Yes, invalidation of DMA_FROM_DEVICE-for_device is a proposal for all
architectures.

>
> > So, how about:
> >
> > diff --git a/arch/riscv/mm/dma-noncoherent.c b/arch/riscv/mm/dma-noncoherent.c
> > index d919efab6eba..2c52fbc15064 100644
> > --- a/arch/riscv/mm/dma-noncoherent.c
> > +++ b/arch/riscv/mm/dma-noncoherent.c
> > @@ -22,8 +22,6 @@ void arch_sync_dma_for_device(phys_addr_t paddr, size_t size,
> >                 ALT_CMO_OP(clean, vaddr, size, riscv_cbom_block_size);
> >                 break;
> >         case DMA_FROM_DEVICE:
> > -               ALT_CMO_OP(clean, vaddr, size, riscv_cbom_block_size);
> > -               break;
> >         case DMA_BIDIRECTIONAL:
> >                 ALT_CMO_OP(flush, vaddr, size, riscv_cbom_block_size);
> >                 break;
>
> This is something we can consider. Unfortunately, this is something
> that no architecture (except pa-risc, which has other problems)
> does at the moment, so we'd probably need to have a proper debate
> about this.
>
> We already have two conflicting ways to handle DMA_FROM_DEVICE,
> either invalidate/invalidate, or clean/invalidate. I can see
I vote to invalidate/invalidate.

My key point is to let DMA_FROM_DEVICE-for_device invalidate, and
DMA_BIDIRECTIONAL contains DMA_FROM_DEVICE.
So I also agree:
@@ -22,8 +22,6 @@ void arch_sync_dma_for_device(phys_addr_t paddr, size_t size,
                 ALT_CMO_OP(clean, vaddr, size, riscv_cbom_block_size);
                 break;
         case DMA_FROM_DEVICE:
 -               ALT_CMO_OP(clean, vaddr, size, riscv_cbom_block_size);
 +              ALT_CMO_OP(invalidate, vaddr, size, riscv_cbom_block_size);
                 break;
         case DMA_BIDIRECTIONAL:
                 ALT_CMO_OP(flush, vaddr, size, riscv_cbom_block_size);
                 break;

> that flush/invalidate may be a sensible option as well, but I'd
> want to have that discussion after the series is complete, so
> we can come to a generic solution that has the same documented
> behavior across all architectures.
Yes, I agree to unify them into a generic solution first.

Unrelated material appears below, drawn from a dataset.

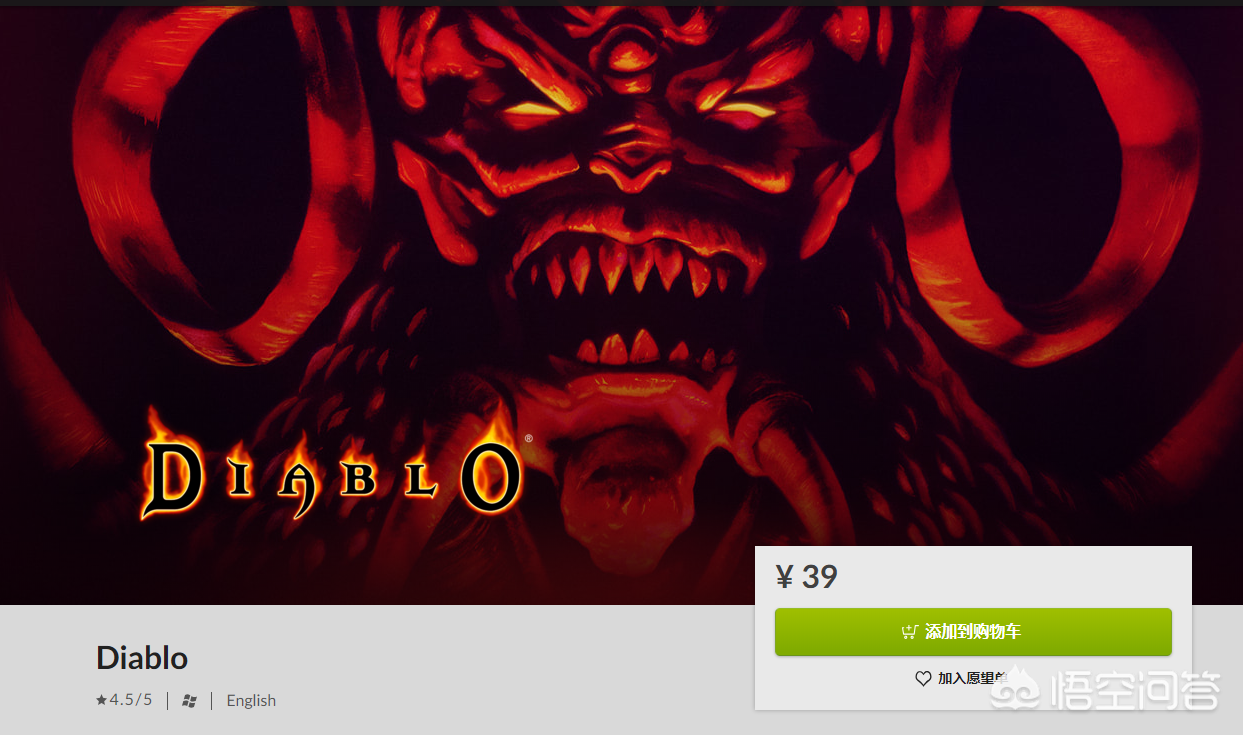1243x735 pixels.
Task: Click the ¥ 39 price text
Action: pyautogui.click(x=807, y=577)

My proposal
could be another topic in the future.
For that purpose, I give
Acked-by: Guo Ren <guoren at kernel.org>

>
> In particular, if we end up moving arm64 and riscv back to the
> traditional invalidate/invalidate for DMA_FROM_DEVICE and
> document that driver must not rely on buffers getting cleaned
After invalidation, the cache lines are also cleaned, right? So why do
we need to document it additionally?

> before a partial DMA_FROM_DEVICE, the question between clean
> or flush becomes moot as well.
>
> > @@ -42,7 +40,7 @@ void arch_sync_dma_for_cpu(phys_addr_t paddr, size_t size,
> >                 break;
> >         case DMA_FROM_DEVICE:
> >         case DMA_BIDIRECTIONAL:
> >                 /* I'm not sure all drivers have guaranteed cacheline
> > alignment. If not, this inval would cause problems */
> > -               ALT_CMO_OP(flush, vaddr, size, riscv_cbom_block_size);
> > +               ALT_CMO_OP(inval, vaddr, size, riscv_cbom_block_size);
> >                 break;
>
> This is my original patch, and I would not mix it with the other
> change. The problem with non-aligned DMA_BIDIRECTIONAL buffers in
> is that both flush and inval would be wrong if you get simultaneous
> writes from device and cpu to the same cache line, so there is
> no way to win this. Using inval instead of flush would at least
> work if the CPU data in the cacheline is read-only from the CPU,
> so that seems better than something that is always wrong.
If CPU data in the cacheline is read-only, the cacheline would never
be dirty. Yes, It's always safe.
Okay, I agree we must keep cache-line-aligned. I comment it here, just
worry some dirty drivers couldn't work with the "invalid mechanism"
because of the CPU data corruption, and device data in the cacheline
is useless.

>
> The documented API is that sharing the cache line is not allowed
> at all, so anything that would observe a difference between the
> two is also a bug. One idea that we have considered already is
> that we could overwrite the unused bits of the cacheline with
> poison values and/or mark them as invalid using KASAN for debugging
> purposes, to find drivers that already violate this.
>
>       Arnd



-- 
Best Regards
 Guo Ren